Friday, December 12, 2008

Google Desktop alerts missing the real content

I'm a fan of Google Desktop's alert. This isn't a widely used feature but I love the way the primitive discovery engine flashes up alerts of news that might interest me.

The alert has been wrestling with sorting the navigation from the content in the news posts though - Google News does not have this problem but Google Blogsearch, which has just moved to full feed, does.


The screen grab here shows an alert from Sky News saying; "Use the drop down menu below to filter stories and video the way you want-".

Sure; this is one to add to Sky New's SEO list but it doesn't reflect well on Google Desktop either. It shouldn't need the guiding hand of an SEO.

Do you Google Desktop?

Some people dislike it as it does use some CPU time to index your machine.

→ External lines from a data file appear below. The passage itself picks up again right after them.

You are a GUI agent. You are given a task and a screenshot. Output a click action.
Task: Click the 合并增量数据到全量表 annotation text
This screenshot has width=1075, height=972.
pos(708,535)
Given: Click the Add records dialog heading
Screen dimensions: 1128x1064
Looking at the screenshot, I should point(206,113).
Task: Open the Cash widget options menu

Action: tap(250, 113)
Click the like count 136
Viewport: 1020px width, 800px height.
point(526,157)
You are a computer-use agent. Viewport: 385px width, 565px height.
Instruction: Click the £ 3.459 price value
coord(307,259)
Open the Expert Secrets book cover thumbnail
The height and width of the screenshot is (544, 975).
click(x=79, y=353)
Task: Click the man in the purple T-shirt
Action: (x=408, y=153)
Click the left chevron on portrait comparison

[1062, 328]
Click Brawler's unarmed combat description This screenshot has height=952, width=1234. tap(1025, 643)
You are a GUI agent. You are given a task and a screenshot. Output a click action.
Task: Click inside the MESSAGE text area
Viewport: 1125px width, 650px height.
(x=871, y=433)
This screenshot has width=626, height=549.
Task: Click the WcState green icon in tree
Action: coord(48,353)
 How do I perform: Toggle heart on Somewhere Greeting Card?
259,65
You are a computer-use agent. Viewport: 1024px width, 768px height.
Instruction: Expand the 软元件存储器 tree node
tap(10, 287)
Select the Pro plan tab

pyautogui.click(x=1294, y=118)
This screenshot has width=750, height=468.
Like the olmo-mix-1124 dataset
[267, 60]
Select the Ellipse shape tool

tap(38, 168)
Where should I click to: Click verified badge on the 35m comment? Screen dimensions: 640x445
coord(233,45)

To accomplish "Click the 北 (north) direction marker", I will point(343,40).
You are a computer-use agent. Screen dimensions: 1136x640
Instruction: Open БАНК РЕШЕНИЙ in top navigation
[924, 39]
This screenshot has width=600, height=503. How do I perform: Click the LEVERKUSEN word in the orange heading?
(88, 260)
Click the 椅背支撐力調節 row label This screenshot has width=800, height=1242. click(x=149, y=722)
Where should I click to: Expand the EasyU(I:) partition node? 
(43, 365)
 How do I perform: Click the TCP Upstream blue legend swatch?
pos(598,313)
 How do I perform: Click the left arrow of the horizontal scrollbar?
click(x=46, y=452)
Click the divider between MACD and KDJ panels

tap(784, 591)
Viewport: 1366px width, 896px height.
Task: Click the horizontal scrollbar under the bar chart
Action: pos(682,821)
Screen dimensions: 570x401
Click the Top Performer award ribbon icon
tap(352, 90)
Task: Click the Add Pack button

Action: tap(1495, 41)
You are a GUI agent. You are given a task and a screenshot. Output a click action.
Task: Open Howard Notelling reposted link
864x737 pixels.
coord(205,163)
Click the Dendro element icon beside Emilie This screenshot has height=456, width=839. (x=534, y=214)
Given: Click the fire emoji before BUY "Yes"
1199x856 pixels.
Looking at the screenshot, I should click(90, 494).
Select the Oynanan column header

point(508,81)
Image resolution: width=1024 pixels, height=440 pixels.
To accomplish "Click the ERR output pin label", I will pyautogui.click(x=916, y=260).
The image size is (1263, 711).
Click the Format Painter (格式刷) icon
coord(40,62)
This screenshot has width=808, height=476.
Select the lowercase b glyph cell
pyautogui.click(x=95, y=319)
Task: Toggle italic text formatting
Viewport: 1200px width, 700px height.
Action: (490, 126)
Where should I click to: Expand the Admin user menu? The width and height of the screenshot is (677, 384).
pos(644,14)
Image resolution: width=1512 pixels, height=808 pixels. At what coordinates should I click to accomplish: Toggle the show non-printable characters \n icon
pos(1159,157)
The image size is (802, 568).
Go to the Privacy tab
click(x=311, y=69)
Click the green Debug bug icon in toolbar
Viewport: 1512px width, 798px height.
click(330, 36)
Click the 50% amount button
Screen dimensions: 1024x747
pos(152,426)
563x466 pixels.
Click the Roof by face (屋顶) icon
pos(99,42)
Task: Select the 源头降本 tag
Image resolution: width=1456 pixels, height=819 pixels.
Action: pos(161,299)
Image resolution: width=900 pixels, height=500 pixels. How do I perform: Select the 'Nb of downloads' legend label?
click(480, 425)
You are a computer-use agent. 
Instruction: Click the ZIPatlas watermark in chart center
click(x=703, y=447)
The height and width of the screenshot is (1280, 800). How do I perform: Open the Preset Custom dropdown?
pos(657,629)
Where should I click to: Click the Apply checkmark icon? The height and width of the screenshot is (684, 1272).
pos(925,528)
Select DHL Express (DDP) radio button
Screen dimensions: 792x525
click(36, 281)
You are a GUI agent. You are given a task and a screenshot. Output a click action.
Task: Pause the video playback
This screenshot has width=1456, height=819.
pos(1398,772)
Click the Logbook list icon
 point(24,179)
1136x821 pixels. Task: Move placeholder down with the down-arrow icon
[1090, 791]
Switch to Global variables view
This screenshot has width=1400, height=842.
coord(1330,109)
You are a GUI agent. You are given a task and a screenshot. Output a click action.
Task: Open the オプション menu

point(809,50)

My main problem with it is that it's a pain to install; you need administrator privileges and then it will only run on the Windows profile which installed it. That's more effort than most corporate IT teams are willing to go through. Google learnt their lesson with Chrome though. I upgraded Chrome with only user permissions today. Sneeze near a Google product and you'll install Chrome.

Monday, December 08, 2008

FriendFeed has more to do before it is 'international'

I find myself checking FriendFeed less and less these days. Why? I use Twhirl for Twitter and for Friendfeed and the extra window that produces is a real pain. I think Friendfeed would benefit from a tabbed Twhirl!

I also have more language issues with FriendFeed. It took a Mashable post to point out that FriendFeed has expanded into more languages today. I think FriendFeed needs to do more than just translate the interface in order to sell itself as international though.

What I want from FriendFeed is a way to filter by language. The screen grab below shows some Twitter chat from Germany. Some of it is in English and some in German. I'm rubbish at languages so struggle (0.00% success rate) with German. FriendFeed would be so much more useful for me if it let me keep the English and filter the German language stuff.


While we're here... I think an auto-update of Twitter followers to FriendFeed would be handy!

Esymbian.info still dead

One of my favourite little Firefox add-ons updated for me this morning; ShowIP. I was hoping the author would have substituted the Esymbian.info link which the add-on used to use to show the likely geo-location of the site (and you).

Sadly not.

I'm aware of a few other geo-IP checking websites but, meh, they seem slow, ad laden or just naff. Anyone with a recommendation?

CJK results in Google.com

It's pretty rare these days to find Google.com returning CJK language sites in the number #1 position for English language searches. Here's one - for [Pure Spirit]. The site in question is also in Flash.

Friday, December 05, 2008

SEO 101 Video

BT Tradespace asked their SEO Account Manager to appear in an SEO 101 video for the benefit of their own clients.

Tuesday, December 02, 2008

Odd Google bugs

I thought this was rather nice.

Preview
Uploaded with plasq's Skitch!


An Xoogler found this odd GUI bug dating back to 2004 while rooting around her inbox.